Minha preguiça tem diversas raízes: a enterrada anorexia e aquela dilacerante vontade de desaparecer; a fala travada que me impede de descansar a noite e respirar de dia; a ideia de que nada do que eu faça nunca valerá a pena, sempre estarei em débito. Eu sei que eu sou uma fracassada, mas eu espero do fundo do meu coração não seguir assim. Espero acordar pra vida, porque no momento me sinto apenas sonambulando. Eu girei em looping até aqui, eu fui e voltei nas mesmas inúteis ideias, mas tudo bem. Eu tenho fé que esse ciclo vai deixar de existir quando eu estiver pronta para sair dele e viver minha autenticidade. E qual seria ela?
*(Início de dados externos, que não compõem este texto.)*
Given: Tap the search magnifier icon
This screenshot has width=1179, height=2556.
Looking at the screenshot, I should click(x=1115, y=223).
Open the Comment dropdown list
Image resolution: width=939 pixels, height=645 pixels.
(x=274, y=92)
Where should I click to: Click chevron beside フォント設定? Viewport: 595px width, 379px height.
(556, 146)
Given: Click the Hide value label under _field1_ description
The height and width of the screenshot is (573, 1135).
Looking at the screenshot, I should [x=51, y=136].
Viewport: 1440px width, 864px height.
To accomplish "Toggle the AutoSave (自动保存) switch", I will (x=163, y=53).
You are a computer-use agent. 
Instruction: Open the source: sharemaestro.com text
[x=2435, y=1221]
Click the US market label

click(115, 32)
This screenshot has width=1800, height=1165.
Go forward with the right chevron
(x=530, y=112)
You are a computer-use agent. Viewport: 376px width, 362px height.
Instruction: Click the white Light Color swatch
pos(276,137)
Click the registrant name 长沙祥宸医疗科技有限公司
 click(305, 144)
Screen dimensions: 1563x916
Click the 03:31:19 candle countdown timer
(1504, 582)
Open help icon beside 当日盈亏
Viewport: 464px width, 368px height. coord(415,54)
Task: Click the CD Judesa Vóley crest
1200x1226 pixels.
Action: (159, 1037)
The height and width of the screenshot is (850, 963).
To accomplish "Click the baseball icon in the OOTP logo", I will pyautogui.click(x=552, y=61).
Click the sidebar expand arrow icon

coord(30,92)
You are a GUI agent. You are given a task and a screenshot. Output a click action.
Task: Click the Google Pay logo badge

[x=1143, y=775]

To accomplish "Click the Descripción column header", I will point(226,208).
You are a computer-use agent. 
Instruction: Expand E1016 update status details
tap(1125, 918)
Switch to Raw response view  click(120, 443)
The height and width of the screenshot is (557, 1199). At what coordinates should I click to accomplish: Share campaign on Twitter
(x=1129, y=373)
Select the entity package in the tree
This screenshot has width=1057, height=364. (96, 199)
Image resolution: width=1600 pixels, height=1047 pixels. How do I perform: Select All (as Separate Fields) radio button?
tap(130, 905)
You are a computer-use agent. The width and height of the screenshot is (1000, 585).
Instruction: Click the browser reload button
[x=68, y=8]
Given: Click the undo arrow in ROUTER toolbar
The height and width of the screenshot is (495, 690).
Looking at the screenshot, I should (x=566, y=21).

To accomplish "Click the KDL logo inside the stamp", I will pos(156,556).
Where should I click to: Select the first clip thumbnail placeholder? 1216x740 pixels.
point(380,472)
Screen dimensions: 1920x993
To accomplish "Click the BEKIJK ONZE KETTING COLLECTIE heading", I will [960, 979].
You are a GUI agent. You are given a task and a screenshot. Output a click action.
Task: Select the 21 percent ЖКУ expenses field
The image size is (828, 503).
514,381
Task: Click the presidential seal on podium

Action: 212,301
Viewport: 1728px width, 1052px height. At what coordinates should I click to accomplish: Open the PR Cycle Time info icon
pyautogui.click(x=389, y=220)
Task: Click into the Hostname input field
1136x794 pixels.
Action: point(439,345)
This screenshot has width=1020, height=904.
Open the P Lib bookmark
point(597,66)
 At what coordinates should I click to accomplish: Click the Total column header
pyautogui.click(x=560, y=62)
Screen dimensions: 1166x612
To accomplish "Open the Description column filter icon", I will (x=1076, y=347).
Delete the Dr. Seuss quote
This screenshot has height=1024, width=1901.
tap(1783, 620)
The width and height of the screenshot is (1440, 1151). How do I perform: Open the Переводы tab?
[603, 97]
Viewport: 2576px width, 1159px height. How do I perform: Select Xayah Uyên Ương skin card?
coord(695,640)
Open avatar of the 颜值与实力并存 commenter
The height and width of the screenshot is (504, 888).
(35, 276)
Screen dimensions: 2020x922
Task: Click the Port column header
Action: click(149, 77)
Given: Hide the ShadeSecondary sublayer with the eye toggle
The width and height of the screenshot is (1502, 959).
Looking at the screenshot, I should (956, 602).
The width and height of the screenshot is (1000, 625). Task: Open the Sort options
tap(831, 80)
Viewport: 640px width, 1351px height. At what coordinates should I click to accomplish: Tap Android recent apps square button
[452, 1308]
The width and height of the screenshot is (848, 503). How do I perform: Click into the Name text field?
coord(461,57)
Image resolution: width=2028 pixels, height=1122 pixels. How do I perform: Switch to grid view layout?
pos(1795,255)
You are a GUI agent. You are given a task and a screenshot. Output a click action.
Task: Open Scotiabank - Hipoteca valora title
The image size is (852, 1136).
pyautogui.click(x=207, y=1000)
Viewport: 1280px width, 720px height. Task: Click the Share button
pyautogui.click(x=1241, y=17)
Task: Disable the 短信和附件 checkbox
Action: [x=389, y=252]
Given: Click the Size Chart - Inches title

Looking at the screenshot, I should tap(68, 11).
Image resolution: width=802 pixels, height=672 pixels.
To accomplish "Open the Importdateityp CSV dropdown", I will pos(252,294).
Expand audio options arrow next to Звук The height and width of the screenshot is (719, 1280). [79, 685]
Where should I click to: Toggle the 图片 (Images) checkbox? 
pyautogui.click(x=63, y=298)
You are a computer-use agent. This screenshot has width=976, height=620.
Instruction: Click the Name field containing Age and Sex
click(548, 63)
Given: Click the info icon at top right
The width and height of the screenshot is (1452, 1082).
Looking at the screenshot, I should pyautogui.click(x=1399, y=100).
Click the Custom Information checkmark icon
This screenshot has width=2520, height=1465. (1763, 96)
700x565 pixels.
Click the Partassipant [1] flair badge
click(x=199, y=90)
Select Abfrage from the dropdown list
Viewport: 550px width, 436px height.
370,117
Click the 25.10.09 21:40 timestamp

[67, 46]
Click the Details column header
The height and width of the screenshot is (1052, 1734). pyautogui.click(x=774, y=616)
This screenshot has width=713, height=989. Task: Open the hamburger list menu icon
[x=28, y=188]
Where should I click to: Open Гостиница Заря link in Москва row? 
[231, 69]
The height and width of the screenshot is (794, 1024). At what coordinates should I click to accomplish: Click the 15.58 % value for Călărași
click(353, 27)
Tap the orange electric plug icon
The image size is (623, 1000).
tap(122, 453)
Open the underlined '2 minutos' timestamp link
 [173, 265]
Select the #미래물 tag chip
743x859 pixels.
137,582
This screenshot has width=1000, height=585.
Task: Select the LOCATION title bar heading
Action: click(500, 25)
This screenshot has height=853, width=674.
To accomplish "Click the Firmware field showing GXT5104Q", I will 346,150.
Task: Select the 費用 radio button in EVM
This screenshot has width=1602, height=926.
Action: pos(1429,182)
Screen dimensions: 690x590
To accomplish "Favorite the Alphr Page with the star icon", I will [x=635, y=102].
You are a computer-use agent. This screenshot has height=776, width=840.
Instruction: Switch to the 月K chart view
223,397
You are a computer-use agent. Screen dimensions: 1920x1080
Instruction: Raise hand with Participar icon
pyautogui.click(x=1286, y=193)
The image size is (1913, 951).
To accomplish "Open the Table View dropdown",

Essa resposta ainda está por vir...
/edit
6) E como eu poderia esquecer do meu relacionamento? Eu acho que sou o tipo de pessoa que, quando as coisas estão indo bem, eu não enxergo, e quando estão mal, eu enxergo 1000x ampliado. No ano de 2020, meu relacionamento seguiu se fortalecendo. Ele veio morar no Brasil, arrumou de fato um emprego, segurou a barra de morar com a minha mãe e de passar uns bons dias brigados pela treta da ex. Esteve do meu lado o ano todo, me fortaleceu nos momentos de crise, me escutou chorar por horas e compreendeu minhas angústias. Sinceramente, eu só tenho a agradecer por este relacionamento ser como é. Me sinto compreendida, apoiada e construindo algo sem máscaras. Me sinto agradecida.